Hint: for removal of extreme outliers, consider: Q1=df.quantile(0.25); Q3=df.quantile(0.75); IQR=Q3-Q1; <br>
Remove samples that are smaller than Q1 - 2.5 * IQR or larger than Q3 + 2.5 * IQR.

### Module 2: Data Visualization
What are the distributions of variables? Are the variables distributed differently in the high-price group (i.e. > 300,000) versus the low-price group? Use tables and/or figures to visualize your exploration and findings. Present no more than 5 figures/tables that you think are important, and you may state in your findings that variables a, b, c have similar patterns.

### Module 3: Dimension Reduction
Apply unsupervised learning methods to achieve dimension reduction. Visualize and interpret the results. Any dimension reduction algorithms can be used.

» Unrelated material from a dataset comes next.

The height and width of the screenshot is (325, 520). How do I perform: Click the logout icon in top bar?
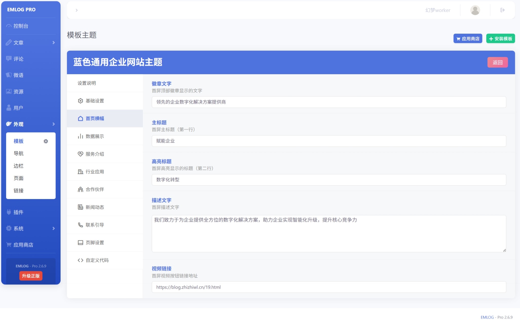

### Module 4: Regression and Prediction
Choose three regression methods and build regression models based on data from `housing_train.csv`, using 5-fold cross-validation. <br>

Further, load `housing_test.csv` and use it as the test dataset to evaluate your models and compare their performance. Consider visualizing the results, and evaluate the results using metrics such as the mean squared error. Which houses have the worst prediction and what are their characteristics? <br>

Note: we don't deduct points based on accuracy, as long as the models can be fitted correctly and the results are reasonable. However, if the model is wrong and does not yield meaningful and interpretable results, or if the results are interpreted incorrectly and wrong conclusions are drawn, points will be deducted.  

### Module 5: Summary
Summarize your findings and draw conclusions.